Lee Jenkins: Victor Oladipo, Magic
Victor Oladipo does not fit the profile of a sixth man, a No. 2 overall pick who averaged close to 18 points in the starting lineup last season. Oladipo may still be Orlando’s best player, but he agreed to come off the bench for Scott Skiles, a move that unlocked Evan Fournier and boosted the Magic toward the Eastern Conference playoffs. Oladipo’s scoring has dipped this season, down to 13.5 points per game, but he is not your typical second-unit gunner. He’s grabbing 4.9 rebounds and dishing out 4.0 assists—in line with career norms—while doing something else he’s never done on a consistent basis before: winning.
Ben Golliver: Andre Iguodala, Warriors
The 2015 Finals MVP has enjoyed one heck of a carry-over season.
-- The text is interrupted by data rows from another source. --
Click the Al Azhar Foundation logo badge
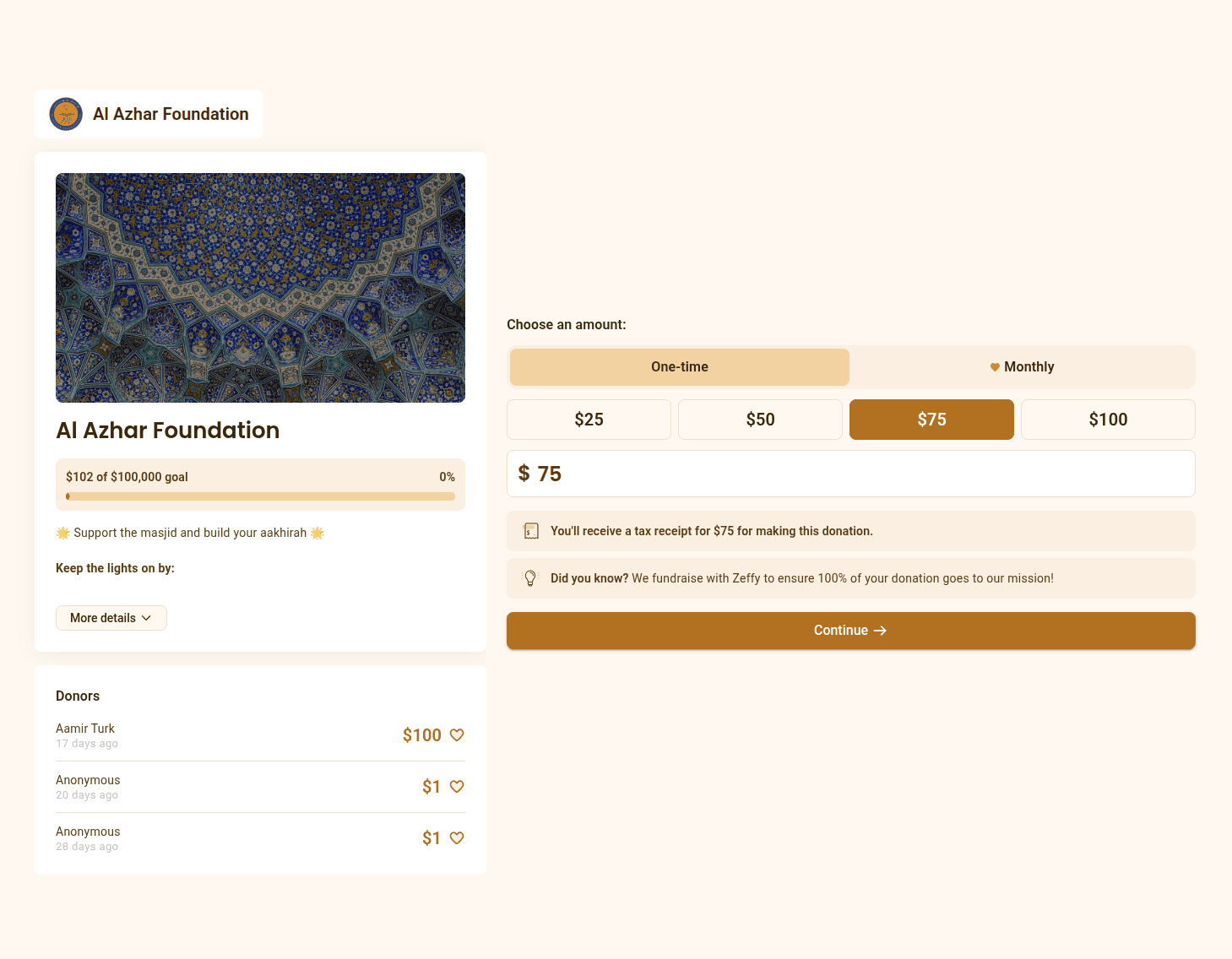 pyautogui.click(x=66, y=114)
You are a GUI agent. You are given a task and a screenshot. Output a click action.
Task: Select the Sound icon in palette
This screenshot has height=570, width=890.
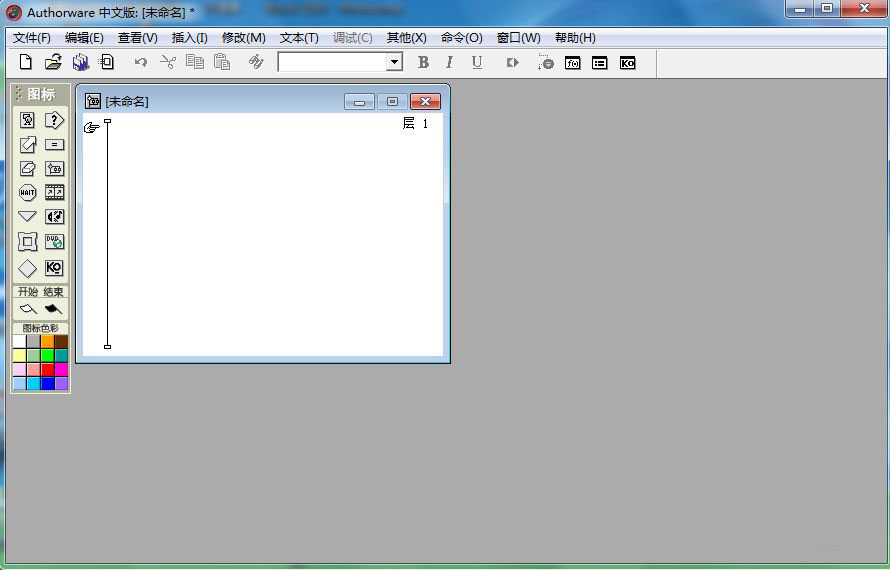coord(54,217)
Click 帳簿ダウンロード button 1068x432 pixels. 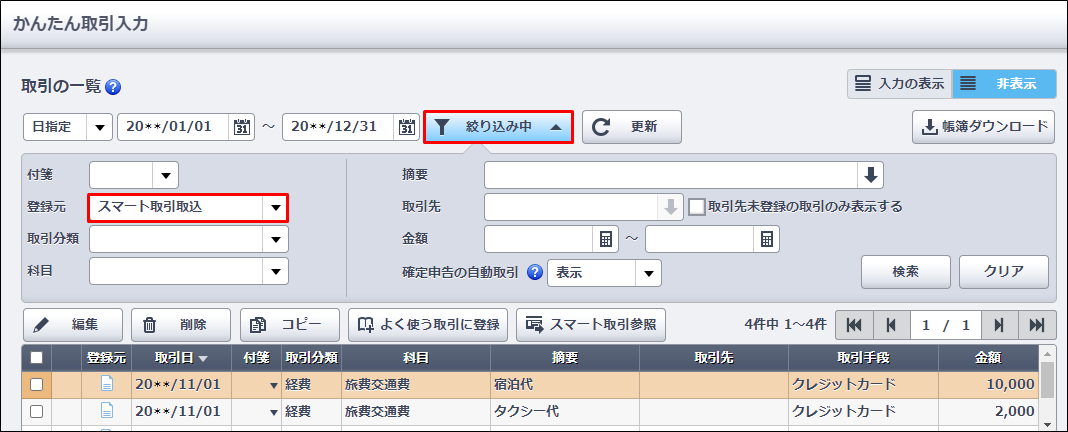(x=984, y=127)
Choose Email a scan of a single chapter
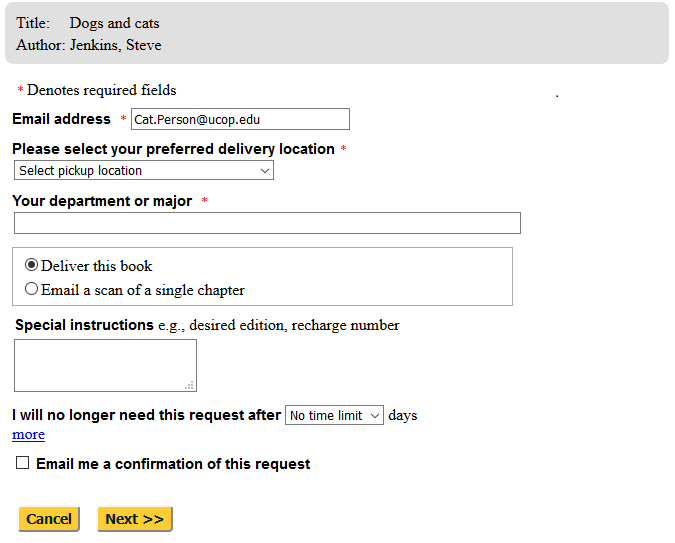This screenshot has height=543, width=675. (x=31, y=289)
Iguodala, long known for his defensive versatility, athleticism, transition skills and play-making ability, has added another weapon to the mix: a more-than-reliable three-point jumper. Through Thursday, Golden State’s sixth man is shooting 39.3% from deep and a remarkable 51.3% on corner threes, an individual skill development that has taken the Warriors’ attack from “unbelievably good” last season to “completely unstoppable” for long stretches of this season. So far this season, Iguodala has posted a +16.9 net rating and the Warriors have enjoyed an astonishing +33 net rating when he shares the court with Stephen Curry and Draymond Green. His willingness to accept a demotion out of the starting lineup last season was a key to Golden State’s title run, and his ability to master his new role this year is critical to his team’s hopes of repeating as champions.
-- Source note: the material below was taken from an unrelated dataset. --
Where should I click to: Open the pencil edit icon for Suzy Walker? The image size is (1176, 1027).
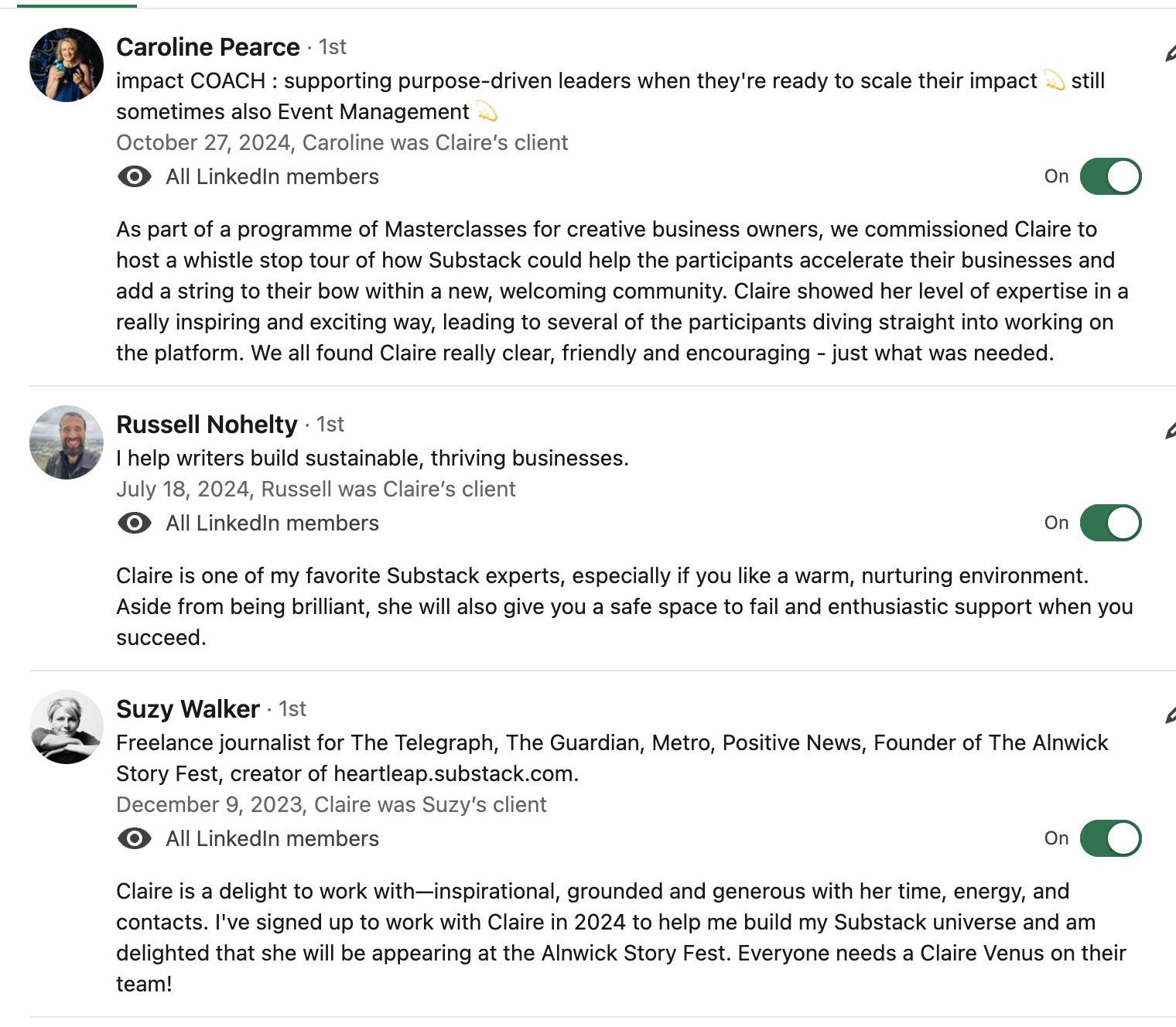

Rob Mahoney: Andre Iguodala, Warriors
Iguodala seems to have mastered the art of leading the second unit while only scoring when absolutely necessary. Defenses that stray too far from Iguodala are punished with threes (he’s shooting 39.3% from deep) and cagey drives. His real value, though, comes as a multi-positional defender and instrumental playmaker. It’s because of players like Iguodala that the Warriors’ best lineups pivot quickly from one action to the next on either side of the ball. ‘Sixth Man’ is appropriate given how seamlessly (and interchangeably) Iguodala meshes with Golden State’s first five; they’re all part of the same devastating unit.
Matt Dollinger: Will Barton, Nuggets
The Magic have been great since bringing Victor Oladipo off the bench, but the Orlando guard isn’t driving the team’s success so much as the squad’s improved balance. The best sixth man this season is a guy who has been a 12th man for most of his career. Will Barton emerged from the depths of Portland’s bench to finish 2014-15 off strong and start 2015-16 on fire. The results: 15.6 points and 6.2 rebounds per game while hitting 38.9% of his three-pointers. He’s come off the bench in all but one game, yet is the Nuggets’ second-leading scorer and rebounder.
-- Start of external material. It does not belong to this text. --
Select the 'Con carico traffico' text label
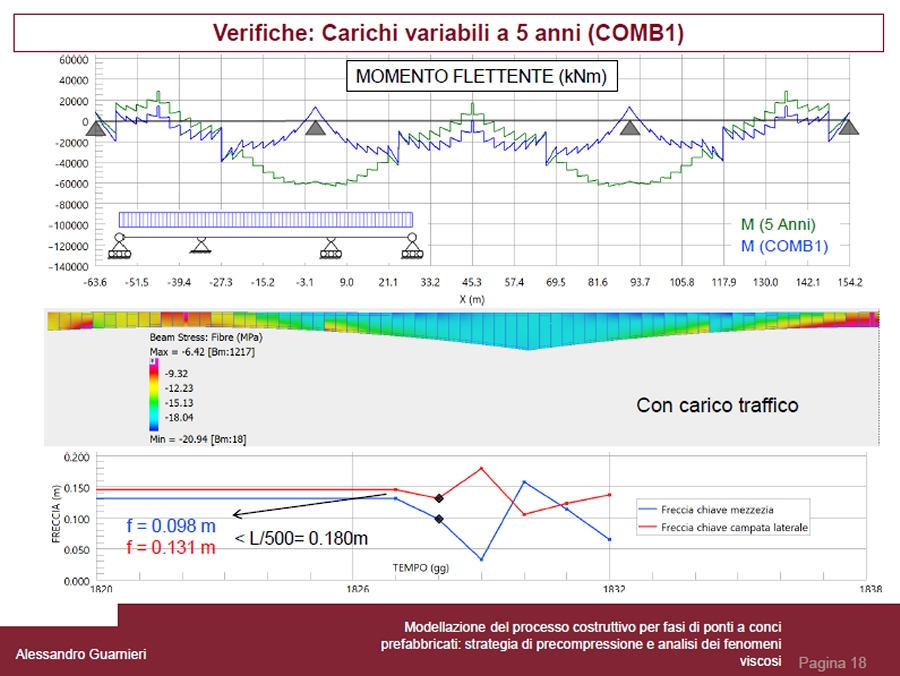Image resolution: width=900 pixels, height=676 pixels. point(717,406)
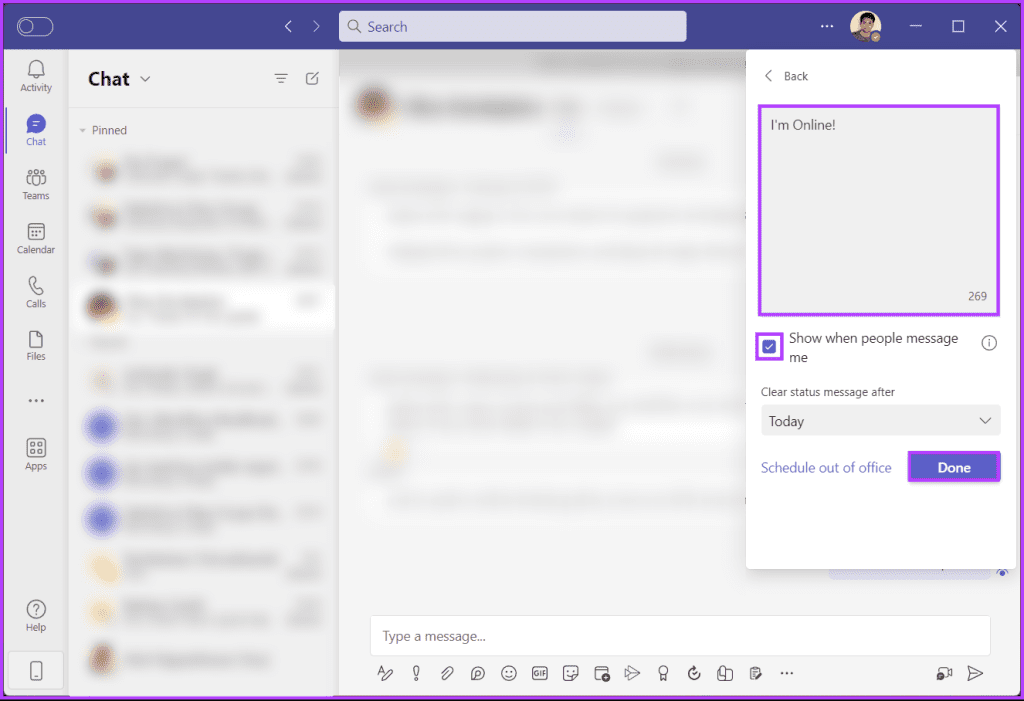Open the Files section
The width and height of the screenshot is (1024, 701).
point(35,345)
DeAntae Prince: Will Barton, Nuggets
This award has been reserved for veterans with a penchant for scoring in the past, but Barton’s inclusion here represents an influx of new talent. Denver isn’t playing for much this season, but you’d never know that from watching Barton, whose unpredictable game and relentless energy stand out. Similar to past winners, he’s capable of an offensive outburst on occasion, but it is his all-around solid play and consistency that has been impressive thus far.
Jeremy Woo: Will Barton, Nuggets
Barton also has a case for Most Improved, but pencil him in here for now in a year where we’re a little short on strong candidates. Guys like Victor Oladipo and Zach Randolph have sacrificed egos, adjusted to bench roles and helped their teams in the process, but Barton has kept the injury-stricken Nuggets (who will eventually be better than you think) hanging around and might be the team’s MVP to date. His slashing and hyper-activity lent itself to an especially impressive January (20.8 points, 6.8 rebounds, 3.1 assists, 47% shooting) and has earned him this one at the halfway mark. At age 25, three-year deal he just signed looks like grand theft.